Lamisil (Terbinafine) – Description, indications et conseils pratiques
Lamisil contient de la terbinafine, un antifongique utilisé pour traiter certaines infections dues à des champignons. Que vous recherchiez une crème/solution pour des mycoses cutanées ou une forme orale (selon l’offre disponible), l’objectif est de faire disparaître le champignon et de soulager les symptômes (démangeaisons, rougeur, desquamation, gêne).
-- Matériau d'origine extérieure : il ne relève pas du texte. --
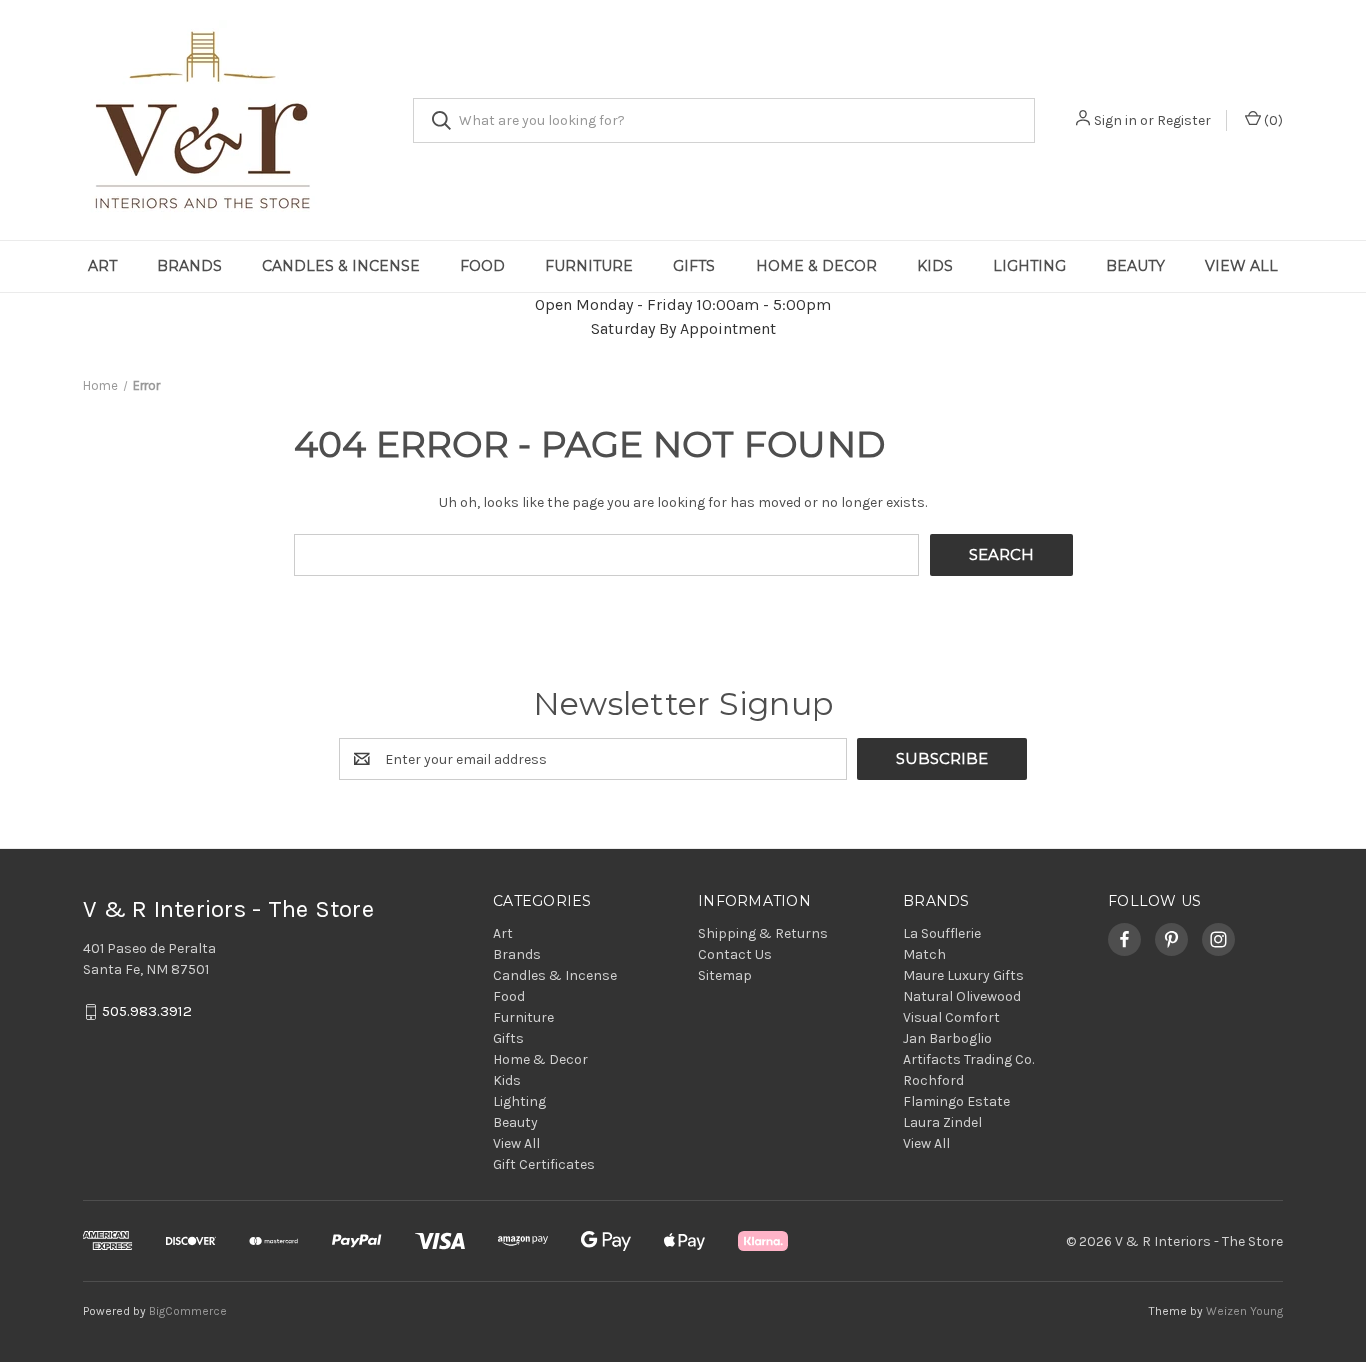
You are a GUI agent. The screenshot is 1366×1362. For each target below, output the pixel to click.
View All (1241, 266)
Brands (189, 266)
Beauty (1135, 266)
Cette fiche a pour but de vous aider à comprendre le médicament : comment il agit, comment il est utilisé, les précautions et les interactions importantes. Elle ne remplace pas l’avis d’un professionnel de santé.
Informations de base sur Lamisil (terbinafine)
| Élément | Détails |
|---|---|
| Nom | Lamisil |
| Substance active | Terbinafine |
| Type de médicament | Antifongique (antimycosique) |
| Voies et formes | Selon la présentation disponible : usage cutané (crème/solution) et, dans certains cas, formes par voie orale (comprimés). Vérifiez toujours l’emballage. |
| Usage typique | Mycoses dues à des dermatophytes (pied d’athlète, teigne, mycose des plis, etc.). |
| Principe général | Traitement du champignon responsable et prévention de la persistance/extension de la mycose. |
Comment fonctionne la terbinafine ? (mécanisme d’action)
La terbinafine agit en ciblant une étape essentielle de la fabrication de la membrane des champignons. Elle inhibe une enzyme impliquée dans la synthèse de l’ergostérol, composant majeur de la membrane fongique.
- Résultat : le champignon ne peut plus maintenir sa membrane correctement.
- Conséquence : la cellule fongique cesse de se développer et est éliminée progressivement.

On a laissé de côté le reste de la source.